* **What you have to do**
Scan the records for the string "button", then copy each line that has it.

[Data records]
==============================
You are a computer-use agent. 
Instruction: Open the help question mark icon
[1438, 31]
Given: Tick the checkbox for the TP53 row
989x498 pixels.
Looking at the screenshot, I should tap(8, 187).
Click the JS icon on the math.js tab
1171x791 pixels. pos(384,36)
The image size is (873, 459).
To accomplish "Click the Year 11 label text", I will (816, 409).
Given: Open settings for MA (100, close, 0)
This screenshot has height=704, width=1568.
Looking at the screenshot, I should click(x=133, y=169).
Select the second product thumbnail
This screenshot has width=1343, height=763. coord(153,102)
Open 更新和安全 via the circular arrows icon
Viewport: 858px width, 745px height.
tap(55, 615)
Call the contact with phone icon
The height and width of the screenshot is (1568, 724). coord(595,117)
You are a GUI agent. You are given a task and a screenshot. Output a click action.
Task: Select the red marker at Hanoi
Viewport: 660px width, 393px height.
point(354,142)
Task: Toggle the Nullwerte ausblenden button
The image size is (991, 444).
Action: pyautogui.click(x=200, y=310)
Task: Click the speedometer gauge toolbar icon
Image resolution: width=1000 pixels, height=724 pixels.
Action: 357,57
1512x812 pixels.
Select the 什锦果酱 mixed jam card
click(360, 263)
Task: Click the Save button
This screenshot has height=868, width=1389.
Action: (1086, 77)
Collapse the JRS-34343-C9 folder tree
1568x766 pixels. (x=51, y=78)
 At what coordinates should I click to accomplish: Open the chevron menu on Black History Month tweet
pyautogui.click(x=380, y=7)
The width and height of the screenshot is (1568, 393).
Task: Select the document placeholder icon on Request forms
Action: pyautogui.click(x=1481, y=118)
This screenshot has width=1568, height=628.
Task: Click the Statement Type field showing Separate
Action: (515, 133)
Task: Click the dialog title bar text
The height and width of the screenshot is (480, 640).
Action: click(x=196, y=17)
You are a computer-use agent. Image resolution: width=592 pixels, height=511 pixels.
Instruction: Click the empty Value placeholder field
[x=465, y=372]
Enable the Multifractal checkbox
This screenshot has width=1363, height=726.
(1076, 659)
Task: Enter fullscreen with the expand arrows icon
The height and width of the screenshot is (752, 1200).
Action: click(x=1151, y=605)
==============================
* **Result below**
Task: Toggle the Nullwerte ausblenden button
Task: Click the Save button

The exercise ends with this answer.